The control of malaria in pregnancy in Indonesia, where approximately 10% of pregnant women get infected with malaria, could receive a potential boost through a new study conducted by the Eijkman Institute for Molecular Biology and the Timika Research Facility in Indonesia. Together with experts from the Liverpool School of Tropical Medicine in the UK, they are going to test two new methods of preventing malaria and the harmful effects in pregnancy. When pregnant women contract malaria this can have devastating consequences for pregnancy, resulting in fever which may trigger preterm onset of labour or even pregnancy loss. It is also possible for women to be infected without showing any outward signs or symptoms, yet if these infections are undetected and left untreated, they can cause anaemia in the mother and can interfere with the growth of the fetus leading to low birth weight, which increases the risk of babies dying during infancy.

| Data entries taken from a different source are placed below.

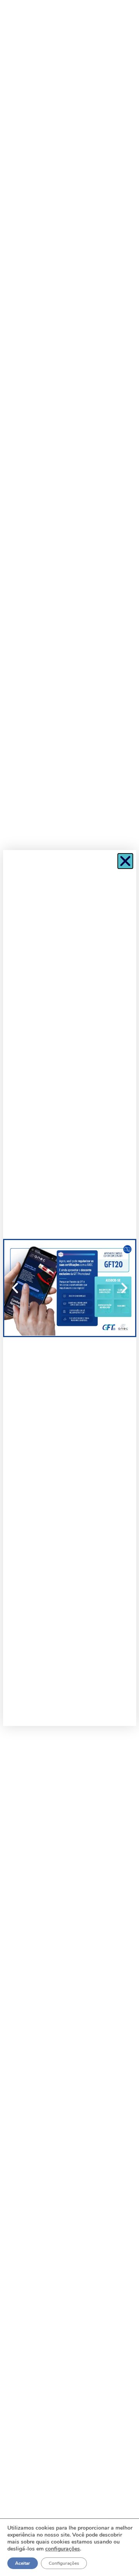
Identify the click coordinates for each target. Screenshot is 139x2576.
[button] (125, 861)
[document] (69, 1288)
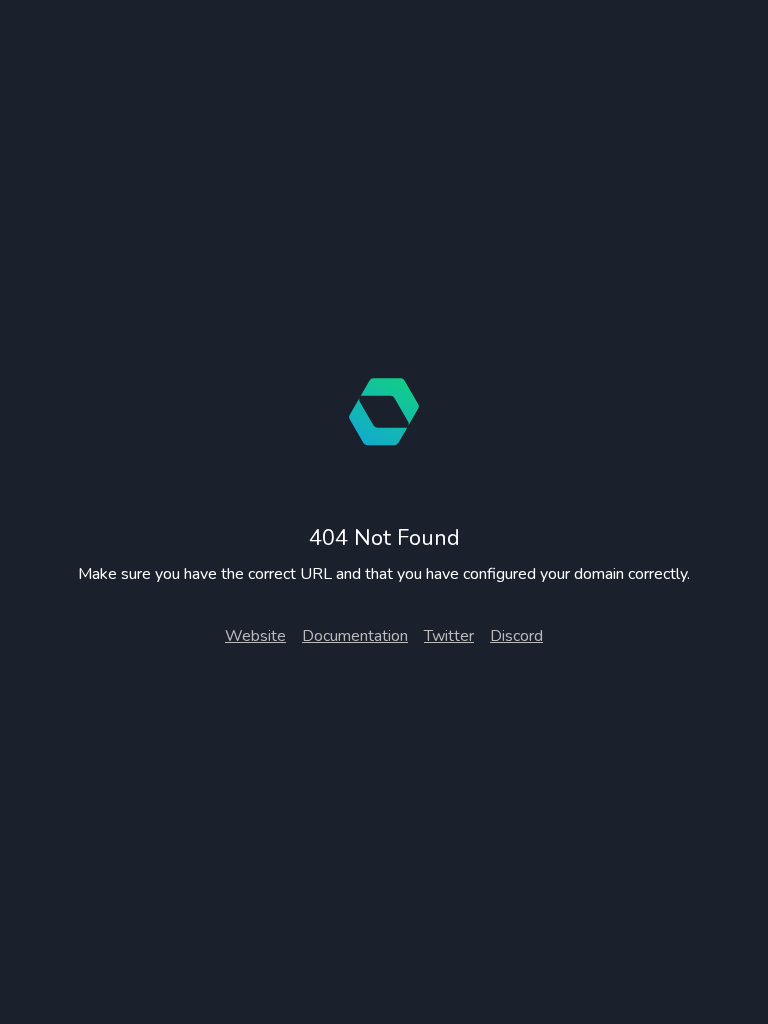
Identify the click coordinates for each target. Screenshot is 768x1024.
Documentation (355, 636)
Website (255, 636)
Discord (516, 636)
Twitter (449, 636)
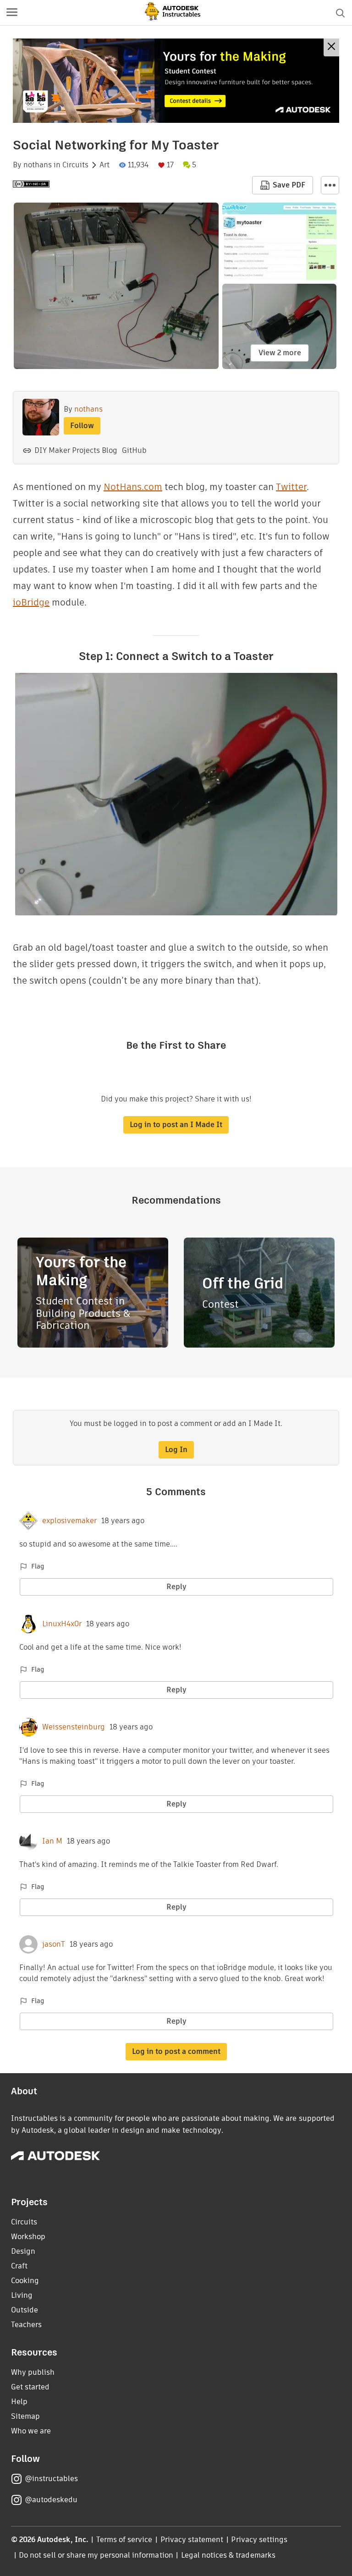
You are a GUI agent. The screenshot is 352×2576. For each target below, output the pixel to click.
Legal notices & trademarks (228, 2555)
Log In (176, 1449)
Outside (24, 2310)
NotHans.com (133, 486)
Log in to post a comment (176, 2051)
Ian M (52, 1841)
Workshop (28, 2236)
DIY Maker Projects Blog (75, 450)
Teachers (26, 2324)
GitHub (134, 450)
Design (23, 2251)
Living (22, 2295)
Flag (37, 1566)
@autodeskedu (51, 2499)
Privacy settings (259, 2539)
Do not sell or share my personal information (96, 2555)
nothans (37, 165)
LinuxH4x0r (62, 1624)
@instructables (51, 2478)
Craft (19, 2266)
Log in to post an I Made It (176, 1124)
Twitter (291, 486)
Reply (176, 1586)
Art (104, 165)
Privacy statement (192, 2539)
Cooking (25, 2280)
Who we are (31, 2431)
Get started (30, 2387)
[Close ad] (331, 47)
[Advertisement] (176, 81)
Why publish (33, 2372)
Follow (82, 425)
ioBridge (31, 602)
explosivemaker (69, 1520)
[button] (11, 12)
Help (19, 2401)
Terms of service (124, 2539)
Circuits (75, 165)
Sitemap (25, 2416)
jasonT (53, 1944)
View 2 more (279, 352)
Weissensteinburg (73, 1727)
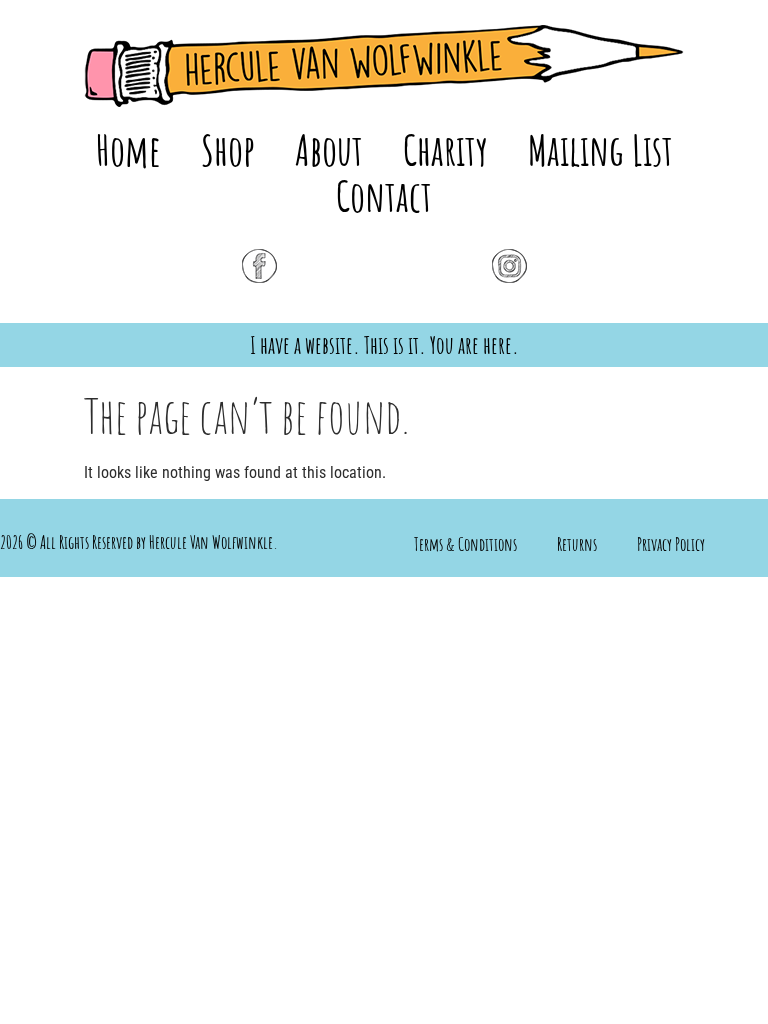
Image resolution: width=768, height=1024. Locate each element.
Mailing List (600, 150)
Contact (384, 196)
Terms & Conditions (465, 544)
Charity (445, 150)
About (329, 150)
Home (128, 150)
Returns (577, 544)
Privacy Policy (671, 544)
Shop (228, 150)
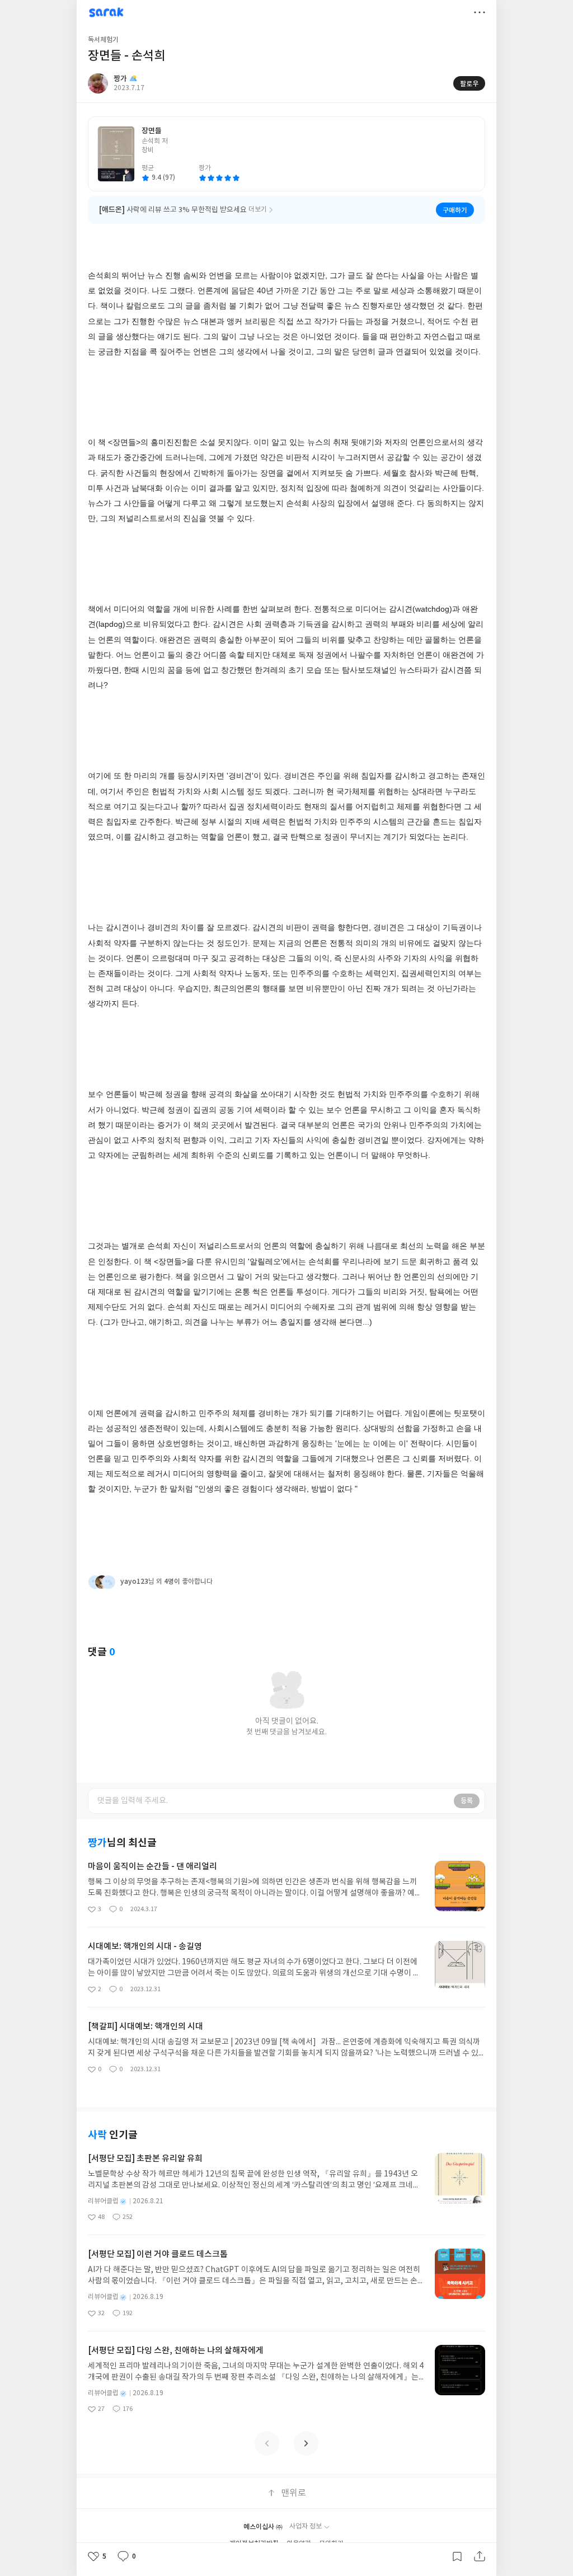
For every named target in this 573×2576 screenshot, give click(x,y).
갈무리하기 (457, 2556)
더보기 (479, 12)
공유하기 (479, 2556)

Open-label, three-arm, parallel-group multicentre cluster-randomised controlled superiority trial conducted in two rural sites in Eastern Indonesia comparing the efficacy, safety and cost-effectiveness of IPTp and ISTp with the current SSTp strategy. Dihydroartemisinin-piperaquine will be used in all three arms.

Trial ID: ISRCTN34010937

Study Design

Trial ID: ISRCTN34010937
Study design: Open-label three-arm parallel-group cluster randomised superiority trial
Primary study design: Interventional
Secondary study design: Cluster randomised trial
Trial type: Treatment

 

Methodology:

The trial was initially designed to detect a 50% reduction in malaria at delivery with IPT or with IST relative to SST across both sites pooled. Following recommendations from the ethics committee in Indonesia on June 27, 2014, to stop recruitment in Sumba because of the unexpected low malaria prevalence in the area, a blinded interim re-estimation of sample size was done with the aim to provide the study with 80% power across both sites pooled and 85% power in Papua alone to detect at least a 50% reduction in the primary outcome (two-sided α value of 0·0167, intracluster correlation coefficient of 0·005; appendix p 9). The revised study required 2279 participants (1290 from Papua and 989 from Sumba), accounting for a 13% efficiency loss owing to varying cluster sizes and 20% loss to follow-up.